Start of Block

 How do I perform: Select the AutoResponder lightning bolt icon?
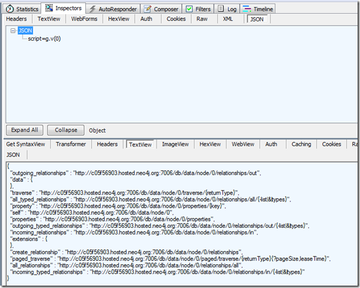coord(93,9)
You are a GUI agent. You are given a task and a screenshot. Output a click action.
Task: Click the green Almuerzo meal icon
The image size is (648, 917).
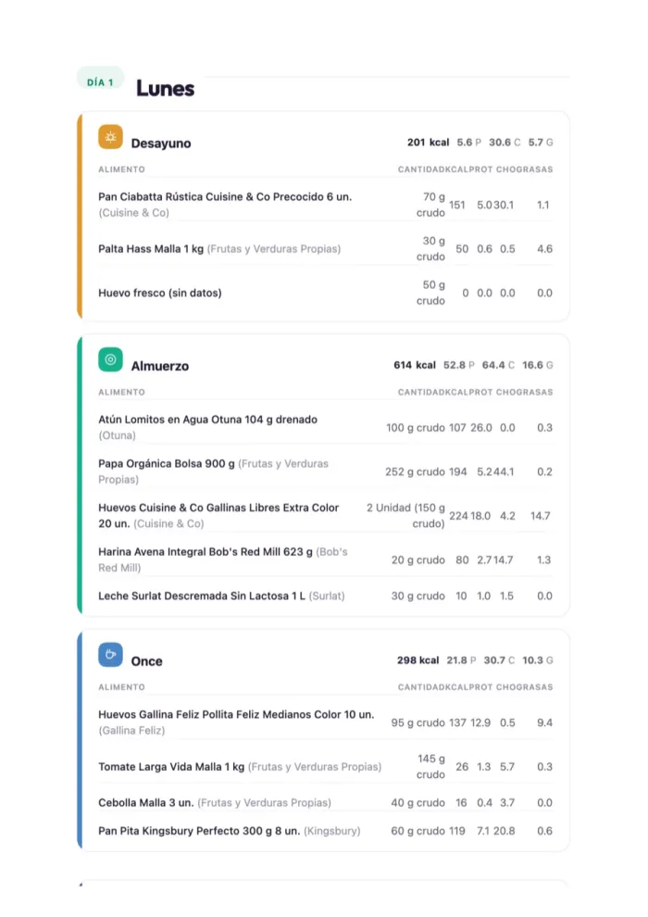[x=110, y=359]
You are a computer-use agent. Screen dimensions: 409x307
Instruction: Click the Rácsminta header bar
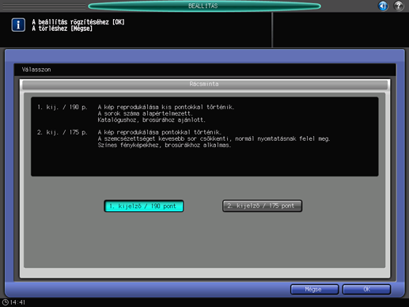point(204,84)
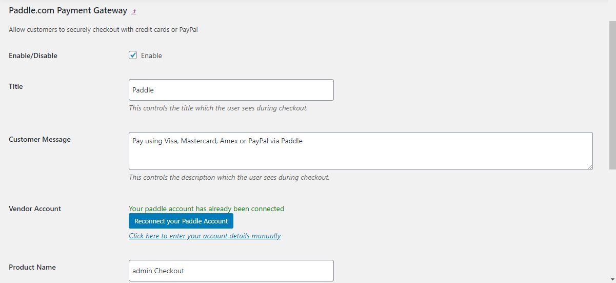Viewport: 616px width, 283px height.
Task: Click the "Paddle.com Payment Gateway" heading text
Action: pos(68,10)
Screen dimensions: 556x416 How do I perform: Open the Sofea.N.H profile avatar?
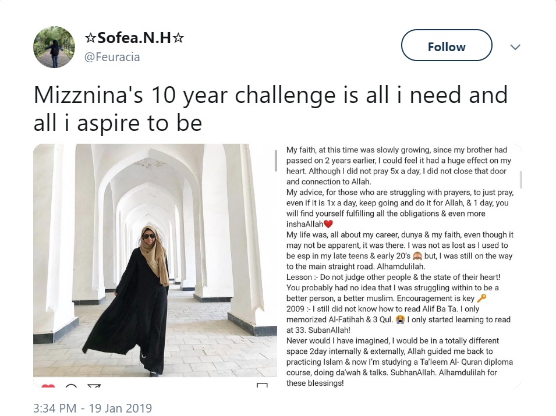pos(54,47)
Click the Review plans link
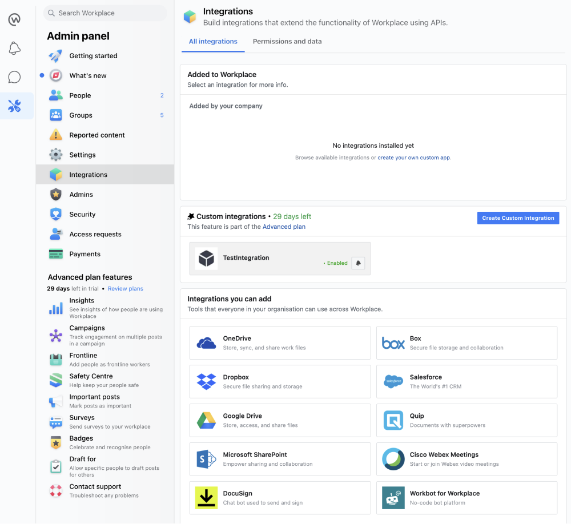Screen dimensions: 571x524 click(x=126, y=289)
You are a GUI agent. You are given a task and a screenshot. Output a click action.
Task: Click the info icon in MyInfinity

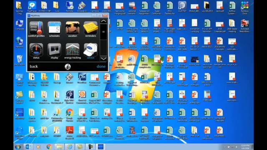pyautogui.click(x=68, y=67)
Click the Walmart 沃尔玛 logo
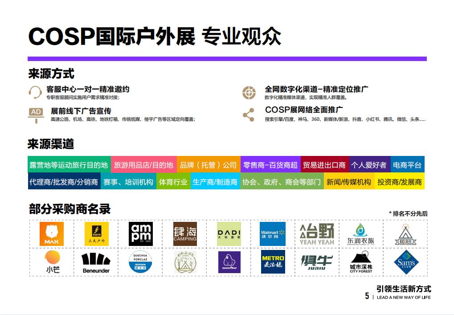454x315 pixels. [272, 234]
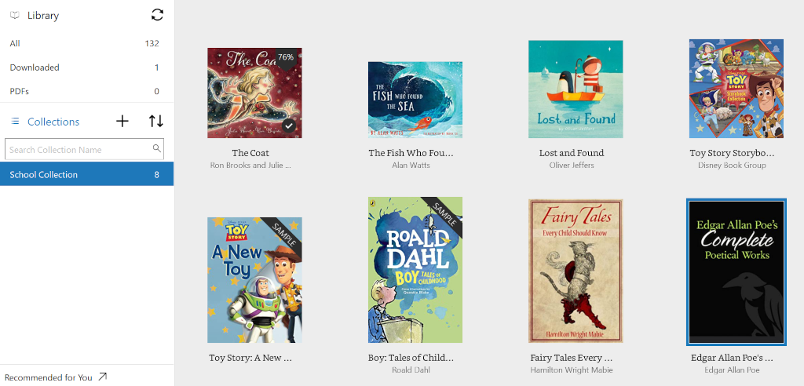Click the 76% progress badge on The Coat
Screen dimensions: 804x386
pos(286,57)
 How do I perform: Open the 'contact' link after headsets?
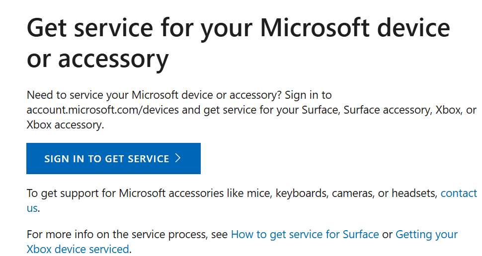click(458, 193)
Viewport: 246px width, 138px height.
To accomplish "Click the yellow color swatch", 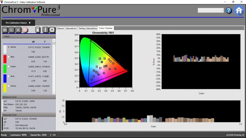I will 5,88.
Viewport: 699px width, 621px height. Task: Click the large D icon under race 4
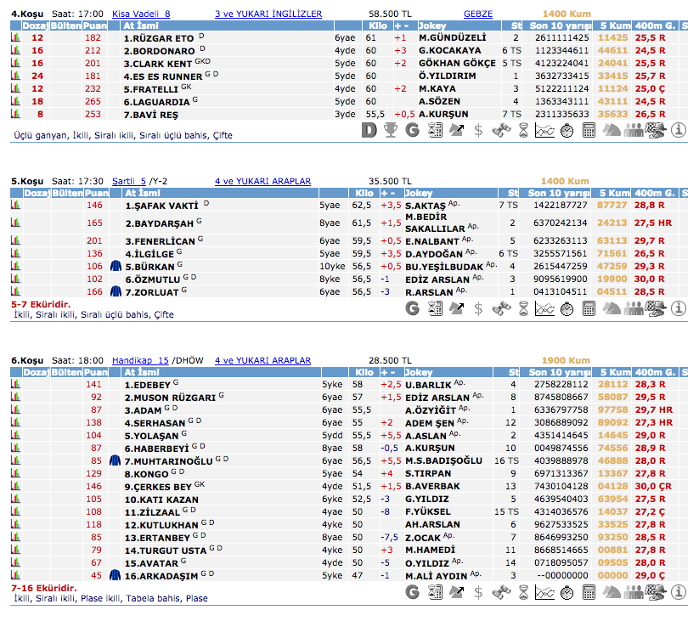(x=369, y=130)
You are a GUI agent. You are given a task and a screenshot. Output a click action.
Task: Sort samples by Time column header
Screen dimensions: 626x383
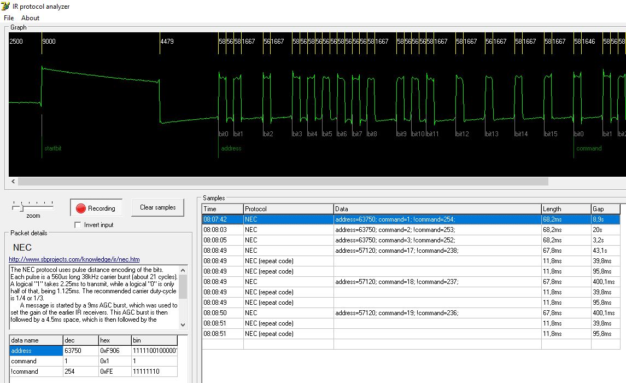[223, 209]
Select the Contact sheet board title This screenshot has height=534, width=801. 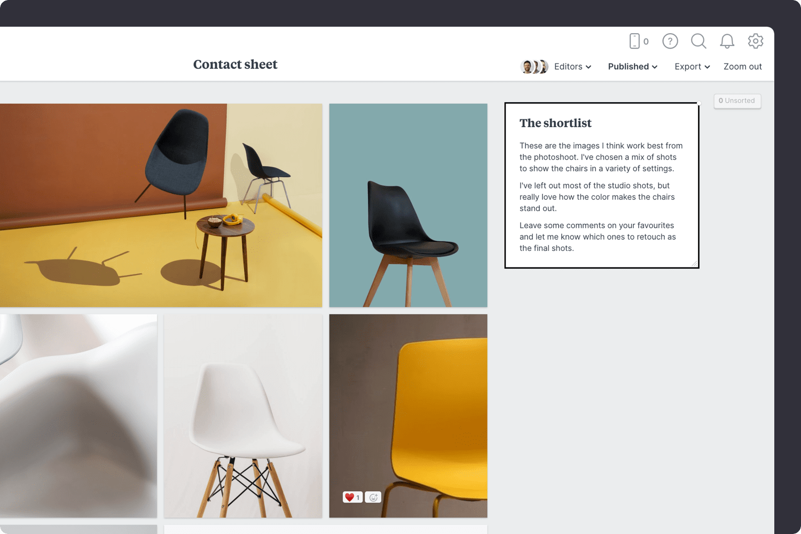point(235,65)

End of Block

DESCRIPTION OF THE TASK: Each line from the one that contains "Click the Walmart 沃尔玛 logo" down to the one that contains "Viewport: 246px width, 138px height." is to be returned exactly as it stands above, both ends included, with pictures removed.

RESPONSE BELOW:
Click the Walmart 沃尔玛 logo
454x315 pixels. [272, 234]
Click the 76% progress badge on The Coat
Screen dimensions: 804x386
pos(286,57)
 How do I perform: Open the 'contact' link after headsets?
click(458, 193)
Viewport: 246px width, 138px height.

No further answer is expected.